The Apple Dividend: End Of An Era?

Last week, Apple declared that it would pay its shareholders a dividend for the first time since 1995.

The market’s reaction? It paused for a moment. Then it yawned. It might have even groaned a bit. The value of Apple’s stock barely budged, beginning and ending the week trading at $599 per share.

Huh? Why did a successful company’s announcement of a new dividend payment policy generate so little enthusiasm? And why might Apple’s declaration mark the end of an era in the internet technology sector?

The Best Alternative Use

The convention wisdom states that dividend payments represent financial gratuities that companies pay shareholders to thank them for their loyalties. That’s why US Airways decided to name its frequent flyer program Dividend Miles, in order to convey the optimistic message that its “dividend” point awards are expressions of appreciation for its customers.

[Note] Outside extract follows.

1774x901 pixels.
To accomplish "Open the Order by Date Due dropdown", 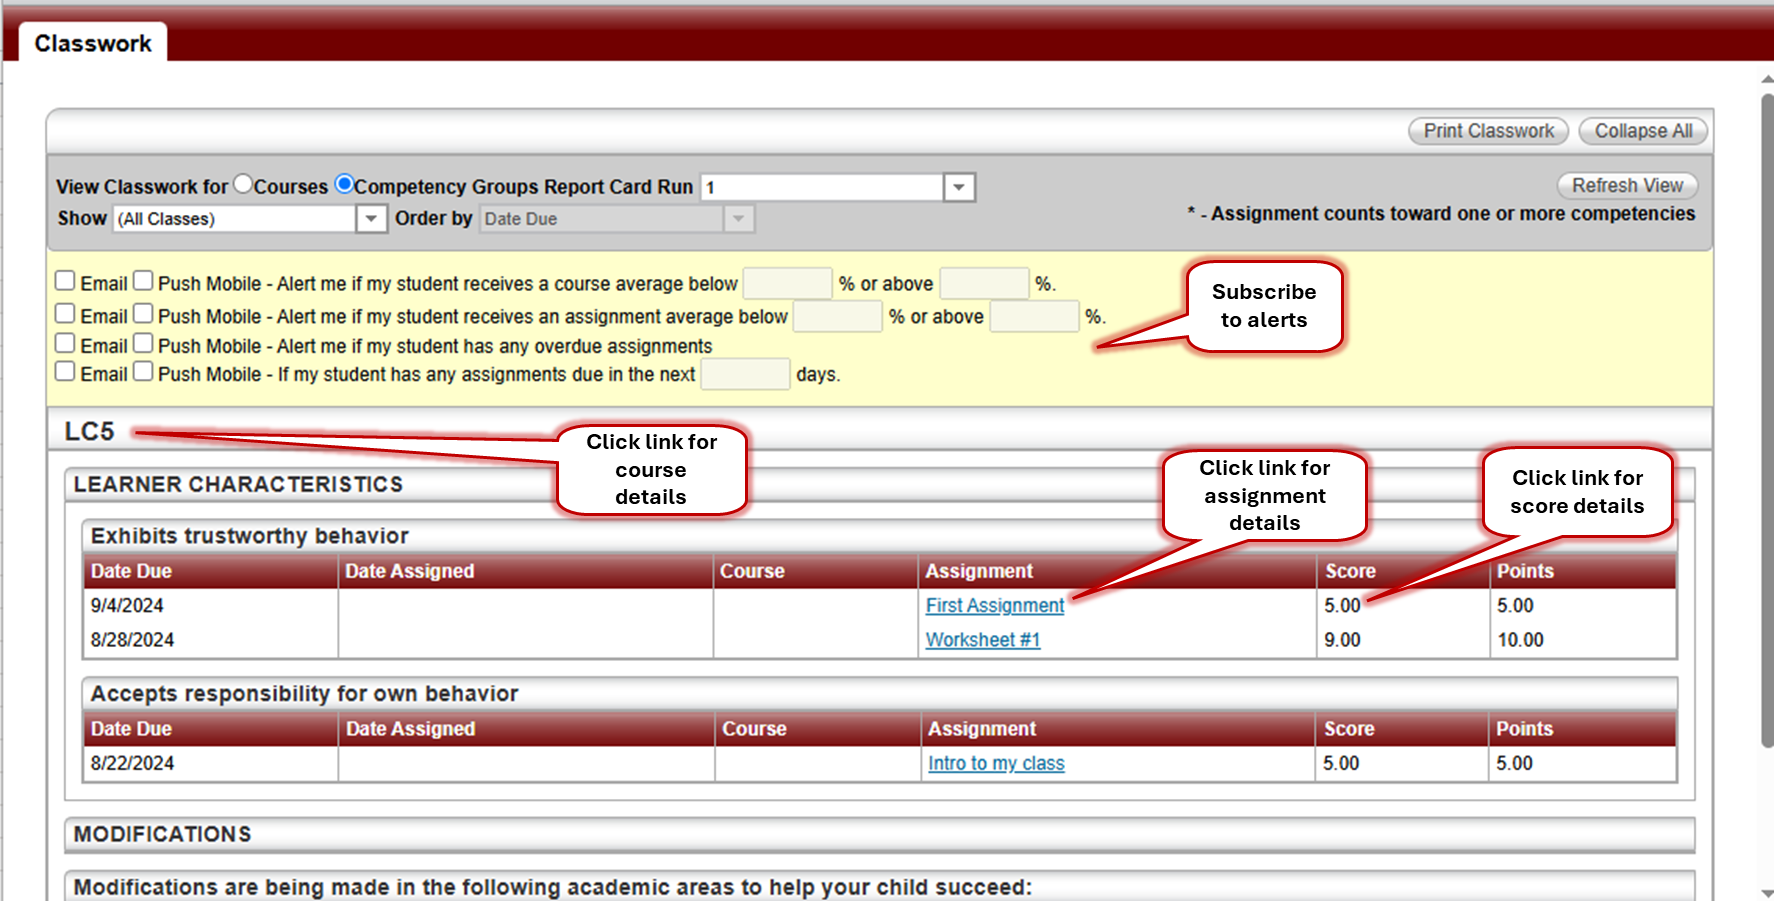I will coord(738,219).
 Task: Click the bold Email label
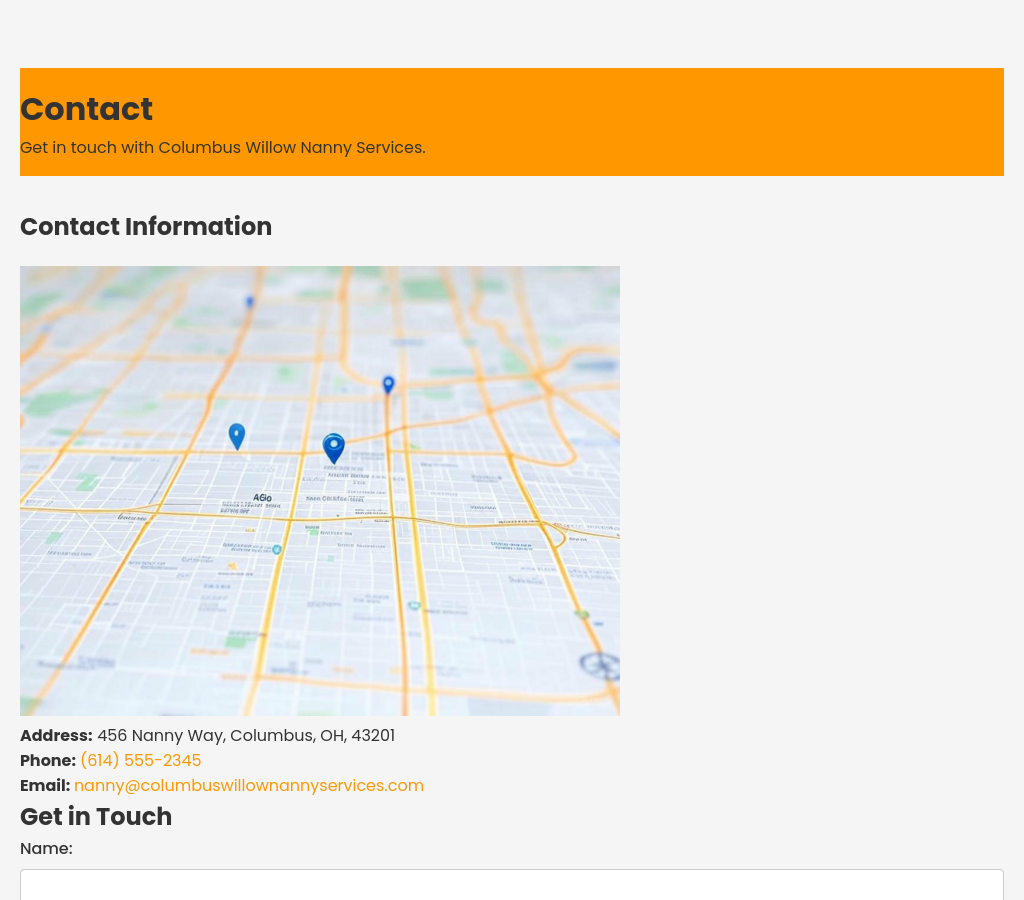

But dividend payment decisions may convey relatively pessimistic messages as well, signals that tend to worry equity investors in high growth firms. Namely, dividend payments may be perceived as desperation measures, payments that are authorized when firms have run out of attractive growth opportunities in which to invest their funds.

Tobacco companies, for instance, often make sizable and stable dividend payments to their investors. Why? Because they tend to earn significant cash profits, but are unable to find investment opportunities that are more attractive to their shareholders than the prospect of simply receiving payments. For instance, Philip Morris (of Marlboro fame) once tried diversifying into the food business by purchasing Kraft, and RJ Reynolds (for its Winston brand) once dabbled in the development of a smokeless cigarette. But neither firm was able to turn those opportunities into enduring successes.

So, based on the stock market’s reaction last week, it appears that investors may have interpreted Apple’s dividend decision as a pessimistic message regarding its future growth prospects. And interestingly, the lingering memory of Steve Jobs may have influenced their opinions.

Bracketing An Era

It’s no coincidence that Apple’s most recent dividend payment (prior to last week’s corporate announcement) occurred in 1995, one year before Steve Jobs returned from exile with Apple’s purchase of NeXT to turn around the company’s fortunes. The newly announced dividend will be paid later this year, approximately one full year after Jobs passed the mantle of leadership to his successor Tim Cook.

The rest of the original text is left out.